[THE TASK]
Quote the lines of the data below verbatim, beginning at the line that contains "Where should I click to: Click" and ending at the last line, both included, and excluding pictures.

[EXERCISE MATERIALS]
=== Begin Enclosure ===
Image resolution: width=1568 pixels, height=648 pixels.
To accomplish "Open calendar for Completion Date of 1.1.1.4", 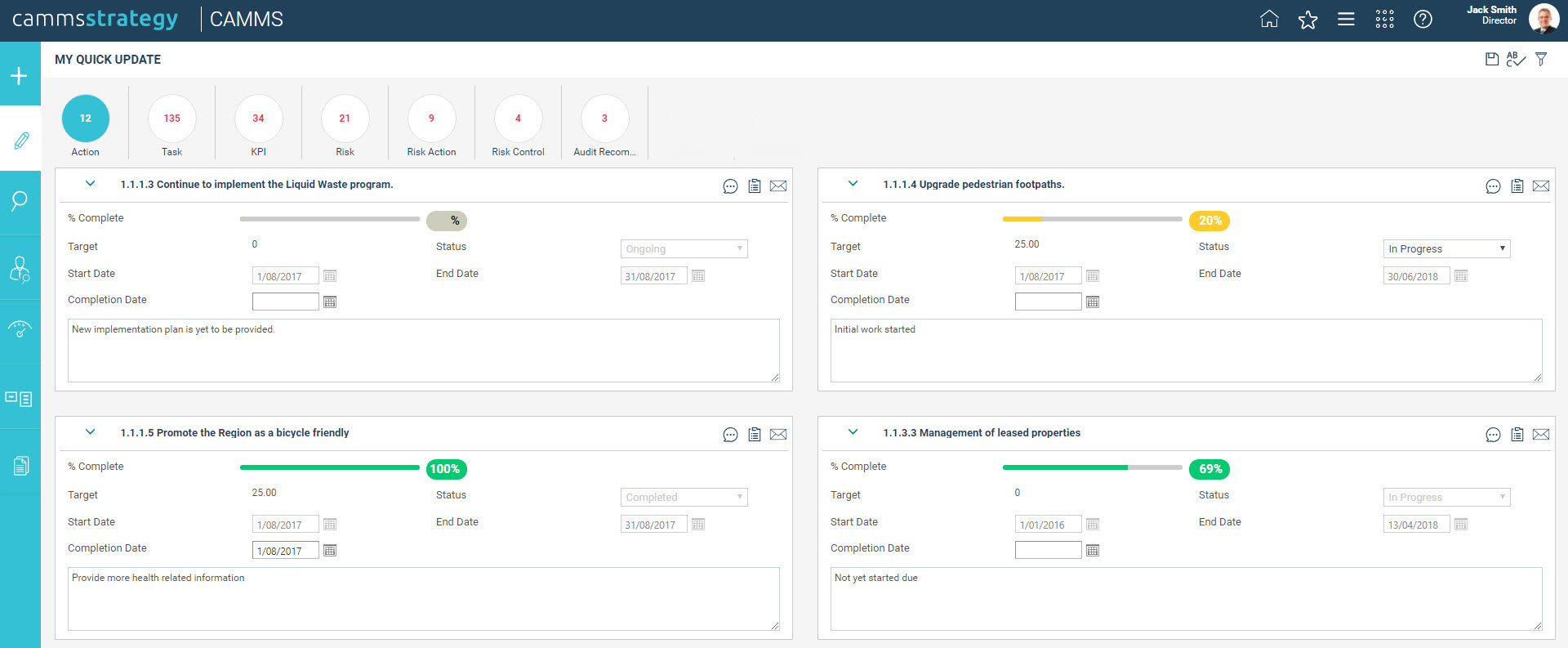I will [1093, 302].
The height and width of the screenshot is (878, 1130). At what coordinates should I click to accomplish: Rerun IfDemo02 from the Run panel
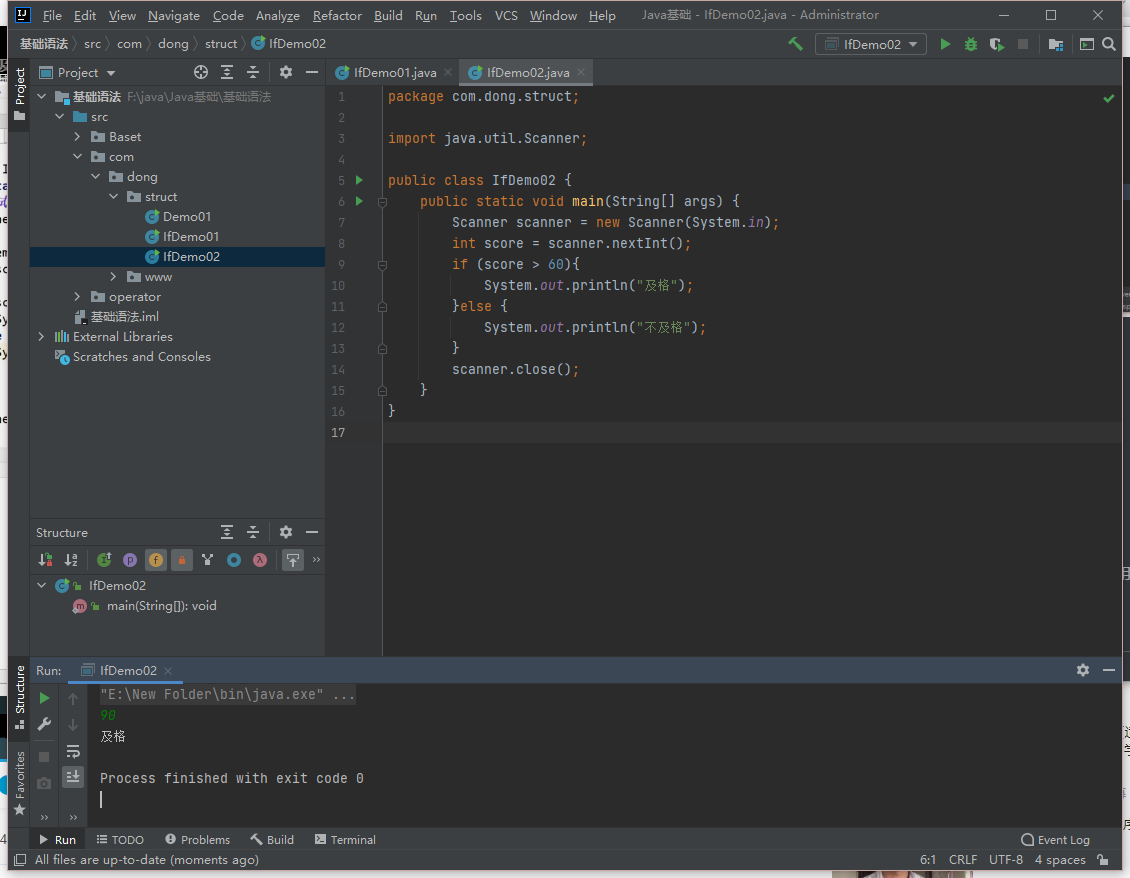point(44,698)
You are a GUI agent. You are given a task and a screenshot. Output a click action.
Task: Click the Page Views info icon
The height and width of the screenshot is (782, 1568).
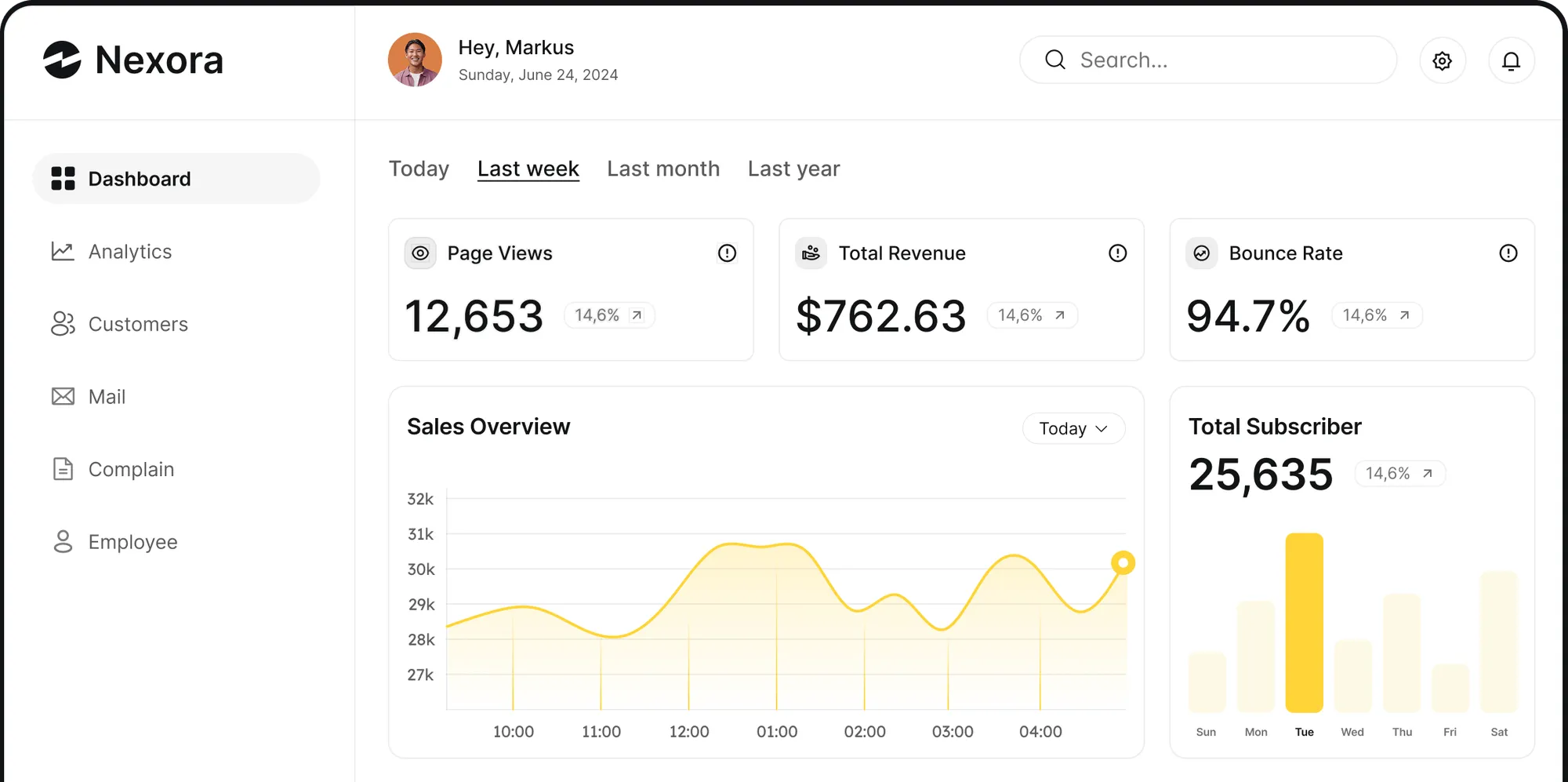pos(727,253)
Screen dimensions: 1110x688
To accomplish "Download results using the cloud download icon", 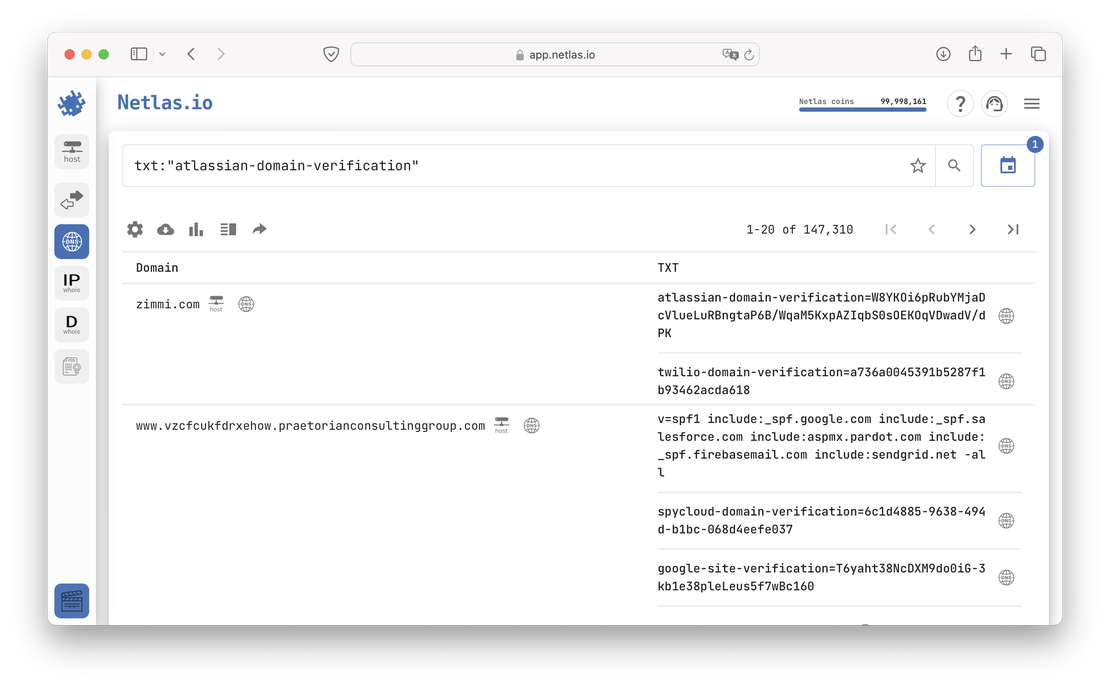I will [x=165, y=229].
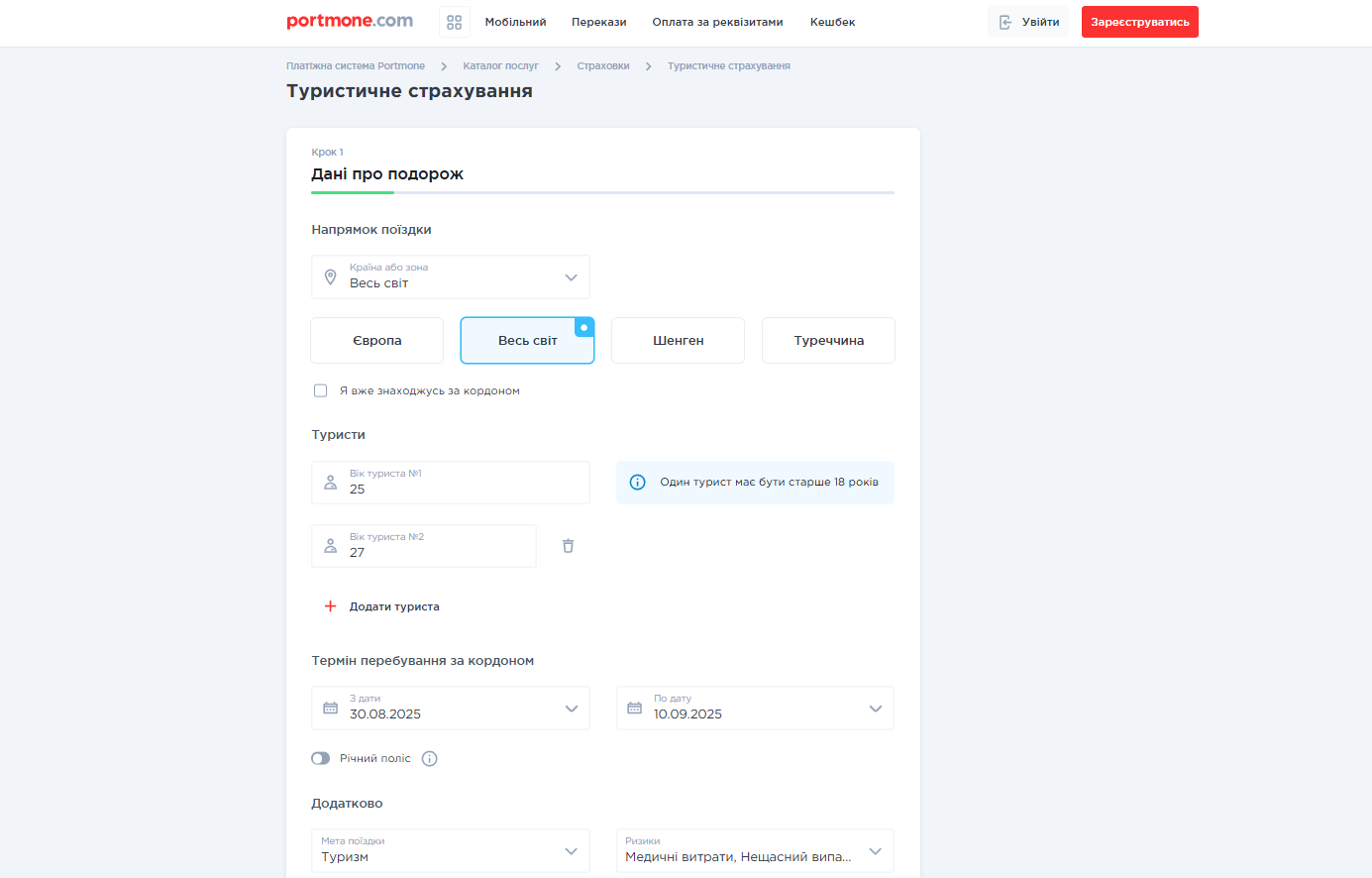Check 'Я вже знаходжусь за кордоном' checkbox
Screen dimensions: 1372x878
(x=321, y=390)
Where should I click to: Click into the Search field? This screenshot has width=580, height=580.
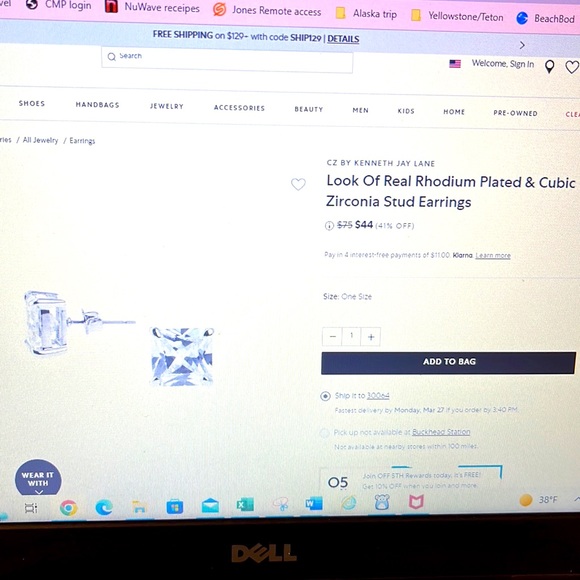[227, 59]
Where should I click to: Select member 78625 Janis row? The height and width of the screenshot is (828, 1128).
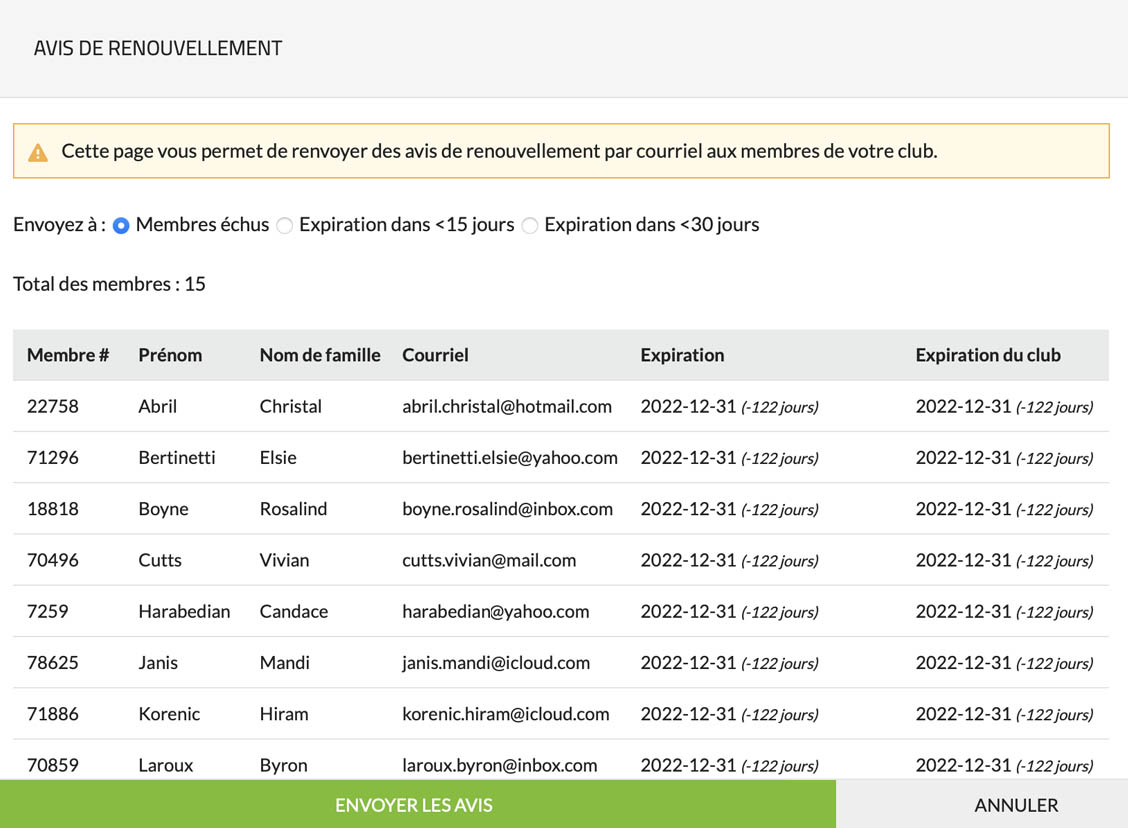coord(53,663)
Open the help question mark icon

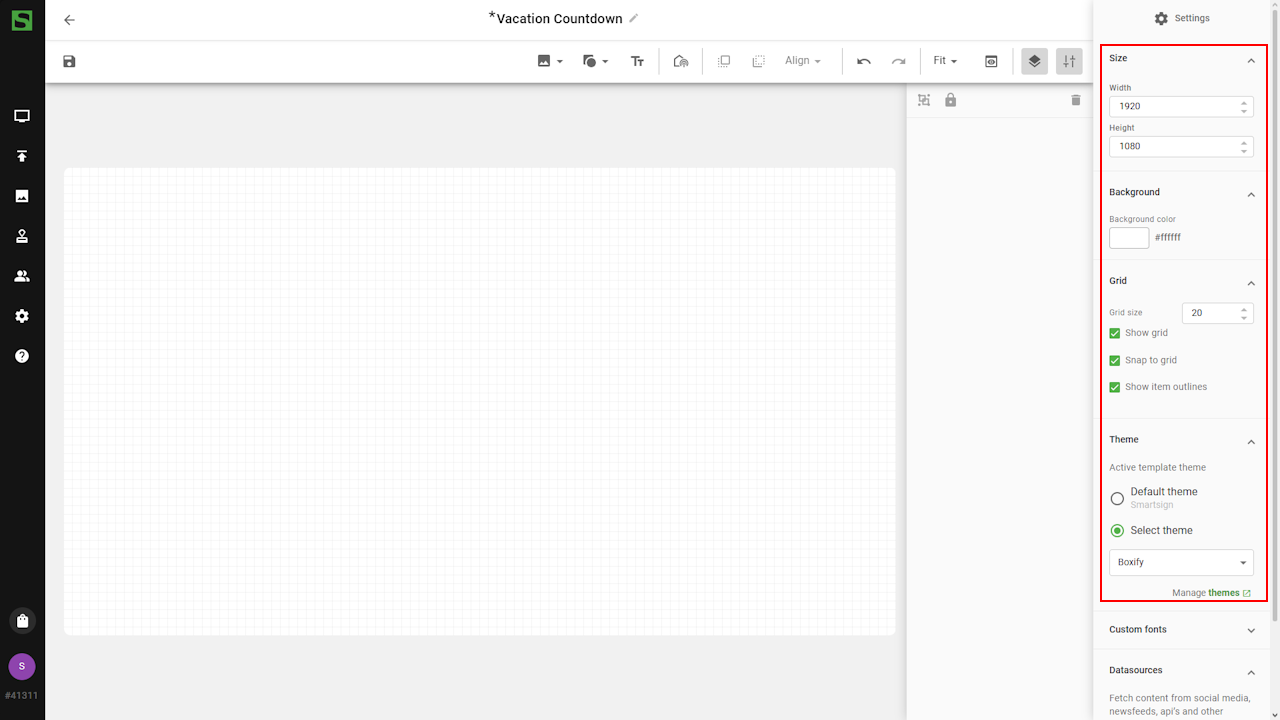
=== End Enclosure ===
[RESPONSE TO THIS EXERCISE]
Where should I click to: Click into the Search field? This screenshot has width=580, height=580.
[227, 59]
Where should I click to: Select member 78625 Janis row? The height and width of the screenshot is (828, 1128).
coord(53,663)
Open the help question mark icon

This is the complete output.